> [WHAT IS NEEDED]:
Transcribe precisely, and only, the lines beginning at the line containing "Privacy Policy (187, 995)" and ending at the final line of the material below.
_____
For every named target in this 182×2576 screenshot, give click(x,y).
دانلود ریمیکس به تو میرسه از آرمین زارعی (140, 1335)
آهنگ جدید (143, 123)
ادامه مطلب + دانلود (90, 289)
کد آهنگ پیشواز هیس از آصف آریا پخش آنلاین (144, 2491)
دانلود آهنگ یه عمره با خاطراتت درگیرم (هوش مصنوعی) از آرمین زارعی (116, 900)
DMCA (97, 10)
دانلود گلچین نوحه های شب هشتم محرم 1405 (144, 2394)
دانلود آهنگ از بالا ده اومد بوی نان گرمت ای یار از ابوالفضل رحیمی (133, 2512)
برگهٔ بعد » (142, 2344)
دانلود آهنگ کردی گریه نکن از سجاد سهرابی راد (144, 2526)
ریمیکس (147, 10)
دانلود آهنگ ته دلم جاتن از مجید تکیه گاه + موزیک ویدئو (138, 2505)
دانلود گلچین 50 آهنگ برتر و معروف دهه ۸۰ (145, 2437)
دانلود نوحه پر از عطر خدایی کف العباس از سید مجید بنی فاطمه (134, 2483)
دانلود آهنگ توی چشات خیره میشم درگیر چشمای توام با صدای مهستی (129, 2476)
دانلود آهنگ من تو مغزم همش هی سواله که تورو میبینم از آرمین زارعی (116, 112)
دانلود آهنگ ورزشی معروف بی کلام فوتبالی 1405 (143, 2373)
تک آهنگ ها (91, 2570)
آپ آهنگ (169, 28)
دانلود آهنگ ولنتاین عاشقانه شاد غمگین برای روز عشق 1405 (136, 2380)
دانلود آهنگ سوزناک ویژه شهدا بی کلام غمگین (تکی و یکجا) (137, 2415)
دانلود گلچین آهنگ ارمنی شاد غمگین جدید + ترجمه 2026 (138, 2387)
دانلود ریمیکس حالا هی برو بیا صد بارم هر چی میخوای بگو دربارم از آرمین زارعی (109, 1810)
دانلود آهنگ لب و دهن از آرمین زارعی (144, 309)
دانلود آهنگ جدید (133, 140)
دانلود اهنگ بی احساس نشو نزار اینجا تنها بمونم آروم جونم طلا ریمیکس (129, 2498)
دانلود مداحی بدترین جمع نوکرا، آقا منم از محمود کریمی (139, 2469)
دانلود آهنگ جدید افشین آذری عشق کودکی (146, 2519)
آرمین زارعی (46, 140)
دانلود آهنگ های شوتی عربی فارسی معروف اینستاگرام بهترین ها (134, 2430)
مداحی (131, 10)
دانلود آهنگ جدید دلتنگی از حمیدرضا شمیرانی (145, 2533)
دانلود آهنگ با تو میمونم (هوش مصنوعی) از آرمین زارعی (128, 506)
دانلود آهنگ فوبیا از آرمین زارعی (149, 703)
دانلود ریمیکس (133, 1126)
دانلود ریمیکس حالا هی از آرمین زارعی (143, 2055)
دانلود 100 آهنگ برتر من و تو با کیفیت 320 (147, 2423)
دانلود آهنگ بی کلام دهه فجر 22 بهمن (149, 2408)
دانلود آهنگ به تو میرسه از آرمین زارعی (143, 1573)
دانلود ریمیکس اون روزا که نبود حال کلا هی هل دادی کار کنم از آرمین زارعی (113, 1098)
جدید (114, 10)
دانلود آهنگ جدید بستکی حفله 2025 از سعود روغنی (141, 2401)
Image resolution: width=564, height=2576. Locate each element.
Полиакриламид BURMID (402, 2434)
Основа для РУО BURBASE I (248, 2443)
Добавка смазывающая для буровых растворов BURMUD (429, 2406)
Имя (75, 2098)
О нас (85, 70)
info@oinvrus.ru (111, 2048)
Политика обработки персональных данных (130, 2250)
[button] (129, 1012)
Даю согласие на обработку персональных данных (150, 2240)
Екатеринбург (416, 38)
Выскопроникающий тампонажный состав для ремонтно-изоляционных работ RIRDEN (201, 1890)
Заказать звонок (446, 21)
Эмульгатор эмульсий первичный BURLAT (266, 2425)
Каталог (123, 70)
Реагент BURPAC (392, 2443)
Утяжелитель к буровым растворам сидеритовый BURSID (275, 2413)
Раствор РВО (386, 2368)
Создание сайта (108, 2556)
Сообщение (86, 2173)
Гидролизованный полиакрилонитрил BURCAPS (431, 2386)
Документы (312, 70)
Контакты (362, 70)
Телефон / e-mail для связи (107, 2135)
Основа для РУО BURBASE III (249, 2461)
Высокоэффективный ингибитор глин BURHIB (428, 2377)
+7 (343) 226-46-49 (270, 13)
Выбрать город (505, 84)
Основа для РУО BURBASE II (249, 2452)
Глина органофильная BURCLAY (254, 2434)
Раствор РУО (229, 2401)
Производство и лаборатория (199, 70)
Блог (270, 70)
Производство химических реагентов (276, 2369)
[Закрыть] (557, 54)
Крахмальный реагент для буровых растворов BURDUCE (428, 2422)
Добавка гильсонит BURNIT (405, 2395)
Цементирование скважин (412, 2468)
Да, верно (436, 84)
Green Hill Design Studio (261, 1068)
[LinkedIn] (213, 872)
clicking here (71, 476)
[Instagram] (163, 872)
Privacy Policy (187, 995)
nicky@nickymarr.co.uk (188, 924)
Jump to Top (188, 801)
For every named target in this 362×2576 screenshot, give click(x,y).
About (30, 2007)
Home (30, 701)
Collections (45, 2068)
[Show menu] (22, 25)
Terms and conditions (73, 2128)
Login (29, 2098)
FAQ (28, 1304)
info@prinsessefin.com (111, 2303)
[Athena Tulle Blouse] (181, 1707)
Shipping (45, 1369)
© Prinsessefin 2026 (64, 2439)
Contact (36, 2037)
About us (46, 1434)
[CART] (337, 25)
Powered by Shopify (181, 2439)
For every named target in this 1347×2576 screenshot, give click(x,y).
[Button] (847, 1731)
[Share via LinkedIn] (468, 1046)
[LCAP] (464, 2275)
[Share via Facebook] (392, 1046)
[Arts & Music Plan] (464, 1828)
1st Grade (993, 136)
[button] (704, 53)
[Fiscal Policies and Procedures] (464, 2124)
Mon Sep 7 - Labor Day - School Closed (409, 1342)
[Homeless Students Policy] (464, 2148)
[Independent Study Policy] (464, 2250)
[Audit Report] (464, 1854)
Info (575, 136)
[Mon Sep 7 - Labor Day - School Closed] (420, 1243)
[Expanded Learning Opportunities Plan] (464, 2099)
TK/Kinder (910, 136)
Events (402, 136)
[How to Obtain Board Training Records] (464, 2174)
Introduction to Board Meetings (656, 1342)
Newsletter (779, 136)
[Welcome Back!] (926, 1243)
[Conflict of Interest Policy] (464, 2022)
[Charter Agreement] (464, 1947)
_____
> [ANSWER TO THE PROBLEM]:
Privacy Policy (187, 995)
nicky@nickymarr.co.uk (188, 924)
Jump to Top (188, 801)
For every named target in this 362×2576 screenshot, give click(x,y).
About (30, 2007)
Home (30, 701)
Collections (45, 2068)
[Show menu] (22, 25)
Terms and conditions (73, 2128)
Login (29, 2098)
FAQ (28, 1304)
info@prinsessefin.com (111, 2303)
[Athena Tulle Blouse] (181, 1707)
Shipping (45, 1369)
© Prinsessefin 2026 (64, 2439)
Contact (36, 2037)
About us (46, 1434)
[CART] (337, 25)
Powered by Shopify (181, 2439)
For every named target in this 1347×2576 screenshot, give click(x,y).
[Button] (847, 1731)
[Share via LinkedIn] (468, 1046)
[LCAP] (464, 2275)
[Share via Facebook] (392, 1046)
[Arts & Music Plan] (464, 1828)
1st Grade (993, 136)
[button] (704, 53)
[Fiscal Policies and Procedures] (464, 2124)
Mon Sep 7 - Labor Day - School Closed (409, 1342)
[Homeless Students Policy] (464, 2148)
[Independent Study Policy] (464, 2250)
[Audit Report] (464, 1854)
Info (575, 136)
[Mon Sep 7 - Labor Day - School Closed] (420, 1243)
[Expanded Learning Opportunities Plan] (464, 2099)
TK/Kinder (910, 136)
Events (402, 136)
[How to Obtain Board Training Records] (464, 2174)
Introduction to Board Meetings (656, 1342)
Newsletter (779, 136)
[Welcome Back!] (926, 1243)
[Conflict of Interest Policy] (464, 2022)
[Charter Agreement] (464, 1947)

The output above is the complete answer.